El mito tenía una vida, y esa vida quedaba en zona norte. La rodeaban plantas, el verde de un parque del que le gustaba hablar, perros –unos cuantos–, gatos. Ya había sido Miss Argentina cuando el concurso cambiaba la vida a chicas sin apellido ni oportunidades; conocido a Perón (“era fabu-lo-so, vos no sabés lo comprador que era. Mamá decía de Armando –Bo– ‘a éste si habla, no lo llevan preso’. A Perón tampoco. Fantástico era”); viajado por el mundo. Ya había sido amenazada por la Triple A (“por su nefasta influencia sobre el Pueblo Argentino y su accionar inmoral, obsceno, disolvente y promarxista, que ataca las bases occidentales y cristianas de nuestra sociedad”) y había zafado. Había sobrevivido a la muerte de su amor, sin cuya presencia se retiró casi por completo del cine. (Todavía no había sobrevivido a su propia casi muerte: el tumor cerebral que en 1992 la tuvo dos días en coma y puso a cientos de señoras a rezar en la puerta de la clínica Bazterrica, a la hora exacta en la que Raúl Matera, por pedido expreso del presidente Carlos Menem, empezaba la operación bajo la atenta mirada de la Virgen de la Rosa Mística, cuya imagen presidía el quirófano por pedido de la paciente. En esos días aciagos para la Coca, alguna de esas señoras decía en la puerta del sanatorio que estaban ahí porque la querían “por todo lo que sufrió: vivió para Armando y para su mamá y hoy no tiene a ninguno de los dos”.)
El mito había sobrevivido a cosas duras y tenía una vida terrenal. Ahí la estrella no era la Coca sino su maternidad.
En ese mundo real, Sarli se había convertido en madre de Martín. Y lo era a tiempo completo. En mi casa se hablaba de él. Se decía que era “inteligente pero un poco vago”. Yo escuchaba la observación sin terminar de entender por qué eso estaba mal, pero sí entendía claramente que el reproche era una preocupación, no una crítica. Martín era alumno de mi madre, que en esa época, mientras terminaba sus estudios universitarios, trabajaba de maestra en una escuela pública de Martínez, y como tal se preocupaba mucho de sus alumnos en general y de él en particular por algo tan natural como la solidaridad entre madres trabajadoras: ¿cómo osaba el chico hacer que su propia madre se inquietara por si aprendía o no?

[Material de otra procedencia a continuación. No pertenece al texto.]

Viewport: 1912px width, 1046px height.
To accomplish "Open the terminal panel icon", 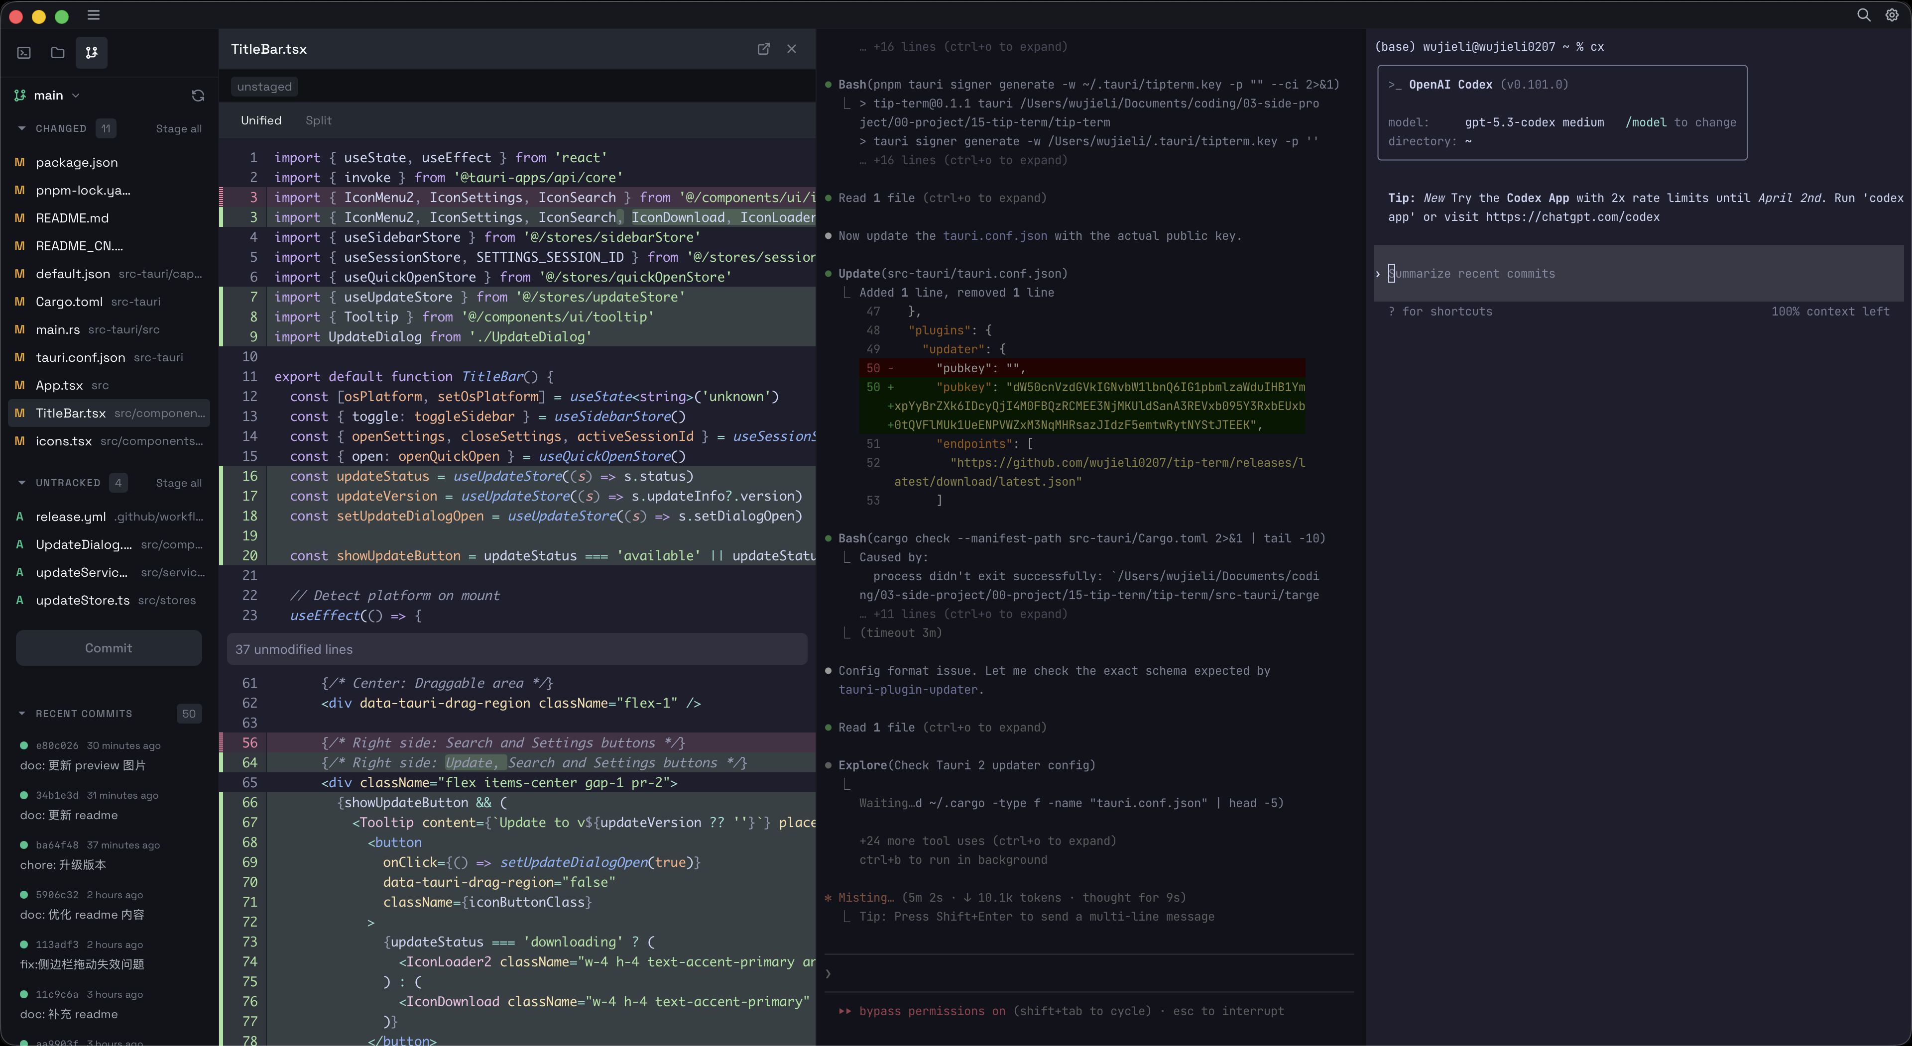I will coord(24,53).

Las madres, se sabe, hablan. Y la mía debe haber contado al pasar, como hacen las madres cuando cuentan cosas de sus hijos como si fueran excepcionales, que yo coleccionaba estampillas. Lo hacía el 95 por ciento de los chicos de mi edad en esa época, pero eso era lo de menos. Desde entonces, cada tanto, Martín le entregaba a mi madre alguna notita manuscrita por su madre. Eran papelitos pequeños, doblados todas las veces que fueran necesarias para convertirse en sobre y transportar estampillas raras que le llegaban en cartas, porque las recibía de todo el mundo, o quizá encontraba en algún viaje.
Hace un rato, revolviendo entre libros, reencontré uno. Es un papelito con membrete del Waldorf Astoria, está escrito en lápiz, con la letra elegante que usaban las señoras de otra época, y dirigido a mi madre: “Le adjunto 5 estampillas de China Popular que le prometí. Saludos, Isabel Sarli”.
Muchos años después tuve la suerte de hacerle una entrevista. Me dijo “preguntá lo que quieras”, habló de todo, fue graciosa, generosa con su tiempo. Era la Coca, no Isabel. Todavía me arrepiento de no haber aprovechado para agradecerle las estampillas.